Disability is regarded by many commentators as being a fringe concern and we receive precious little coverage in the mainstream media, in comparison with many other sections of society.
On the one hand, disabled people would not welcome the obsessive treatment that is given to Islam by the national press, but it would be nice for our existence to be at least acknowledged once in a while.
This neglect is compounded by the attitude of many employers and service providers, who resent making changes to their business practices for what they see as a tiny minority of the population.
In many cases, the only time that we are discussed is to ask the question, ‘Have disability rights gone too far?’ It is surely premature for the backlash to begin before widespread acceptance has yet been achieved.
It is a truism that there are far more disabled people than most people expect and there is an oft-quoted statistic that one in five of the UK population qualify for protection under the Disability Discrimination Act.

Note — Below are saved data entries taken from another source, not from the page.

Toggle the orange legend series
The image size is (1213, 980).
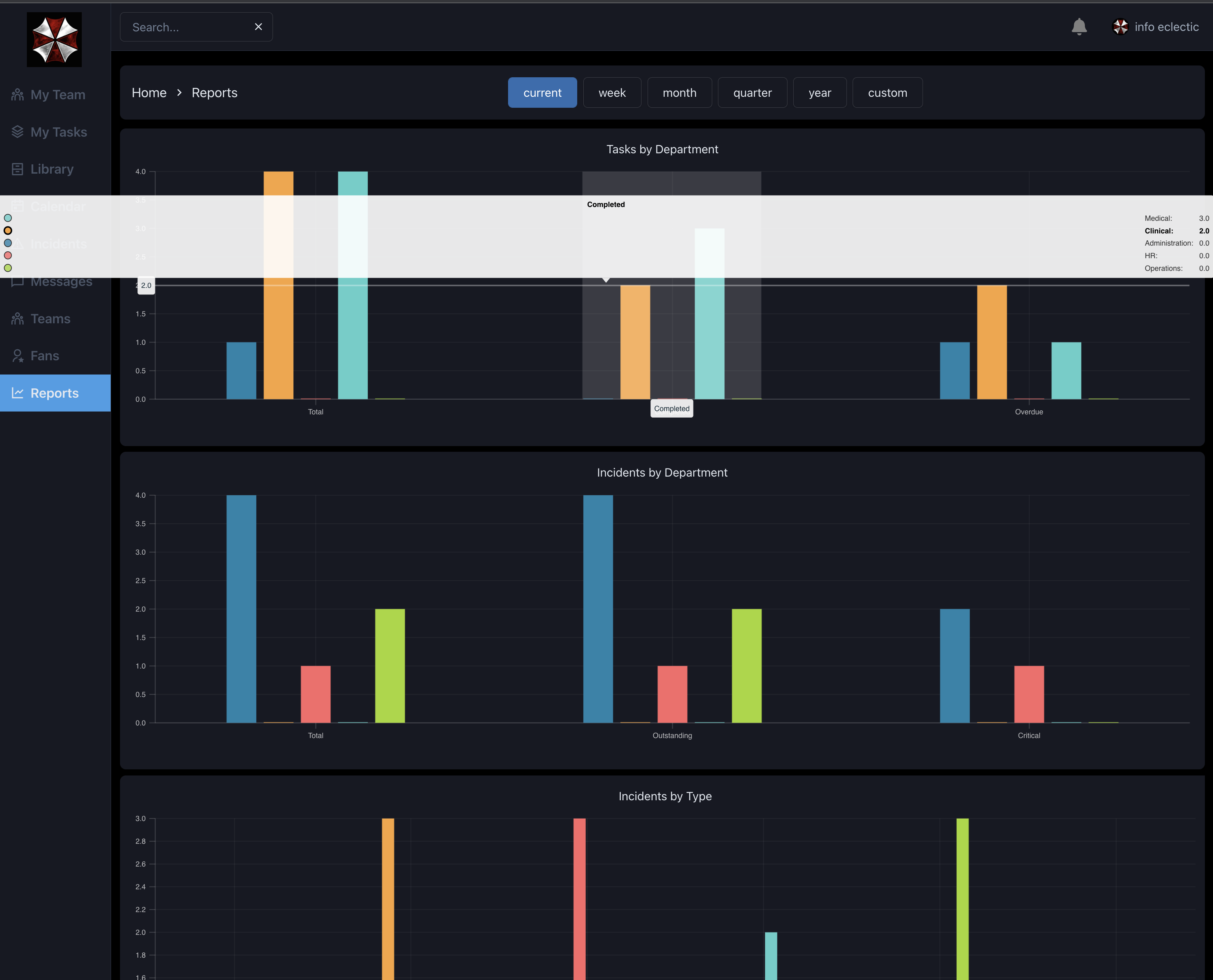pos(8,230)
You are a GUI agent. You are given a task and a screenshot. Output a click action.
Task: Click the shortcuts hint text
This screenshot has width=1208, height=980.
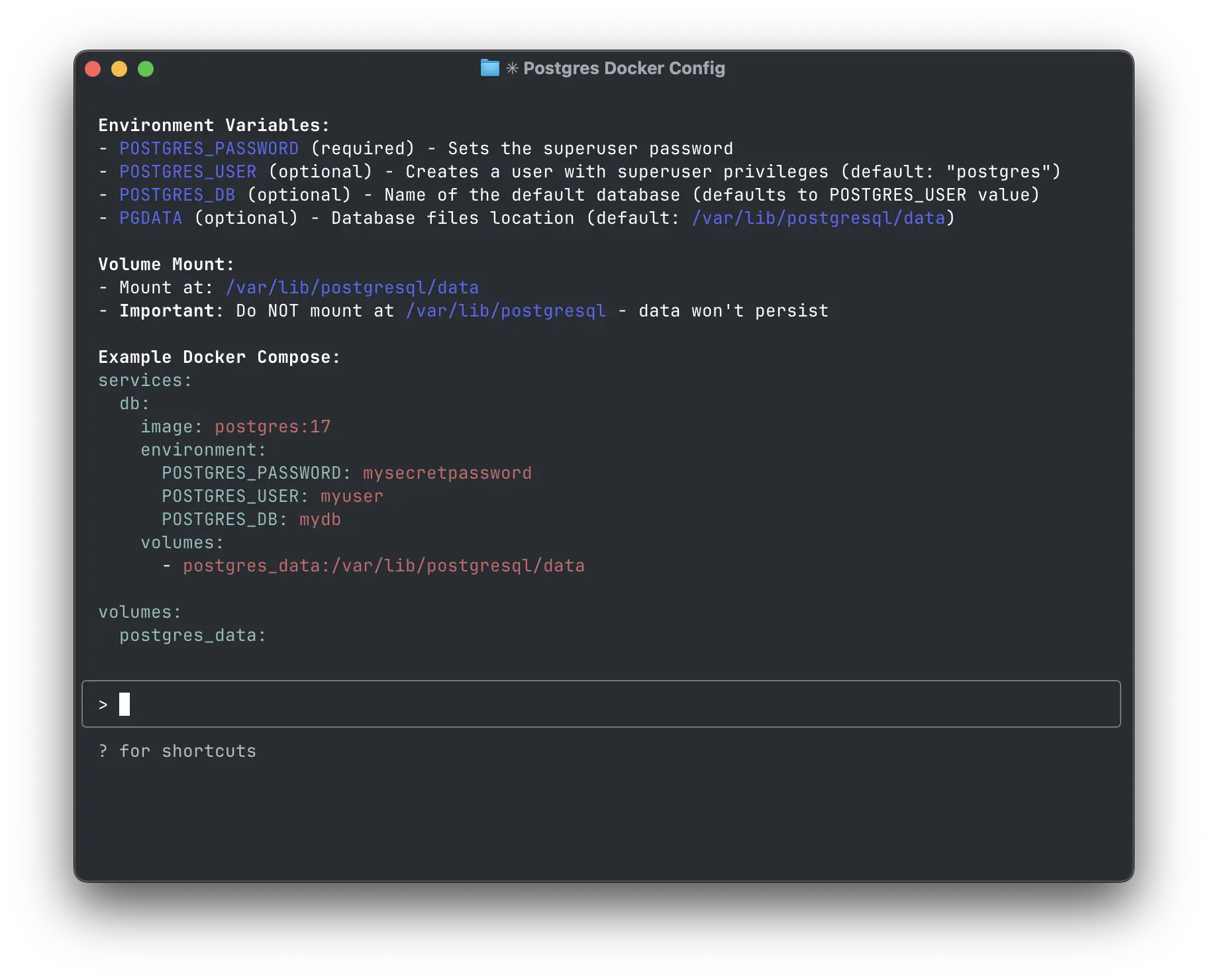point(177,751)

However, this figure is easily dismissed by assuming that most of these people have impairments which are regarded as relatively minor, such as back problems, dyslexia or depression.
Such a view is highly patronising and seriously underestimates the extent of exclusion faced by members of these groups. In any case, even if we grudgingly ignore them, the ‘disability problem’ stubbornly fails to disappear.
For example, 3% of British people have visual impairments that cannot be remedied with glasses, 2% use wheelchairs, and 1% will be diagnosed with schizophrenia in their lives.
We are not hiding. These numbers seem surprising because very few organisations have workforces even remotely reflecting these proportions, and most high street shops cannot be accessed by a lot of disabled people.
Even if there was a reason to visit the city centre, many people are completely unable to get there by public transport. Meanwhile, the total collapse of community cohesion combined with a general inability to cope with unusual behaviour causes many people with mental health difficulties to become socially isolated.
Although the encounters that we have on a day-to-day basis can sometimes be a reliable indicator of the composition of society, in this case they produce a dangerously distorted picture. I have given up any hope that TV with ever do enough to correct this perception.
When it is argued, to choose one example, that websites need not be made accessible to blind people, because not many of them use the internet, this is a clear case of putting the cart before the horse.
To quote a sentimental Kevin Costner film, ‘If you build it they will come.’ Being located in a deep pit, the Eden Project did not find it easy to provide access, but it has been rewarded with thousands of extra visitors, and the number of wheelchairs on show is a striking contrast to other tourist attractions. To someone who is not used to it, they seem to be everywhere.
It will only be possible to get a realistic perspective of the size of the disabled population when the same can be said of every single building in the country. Just one inaccessible shop does more to create segregation than a million veils.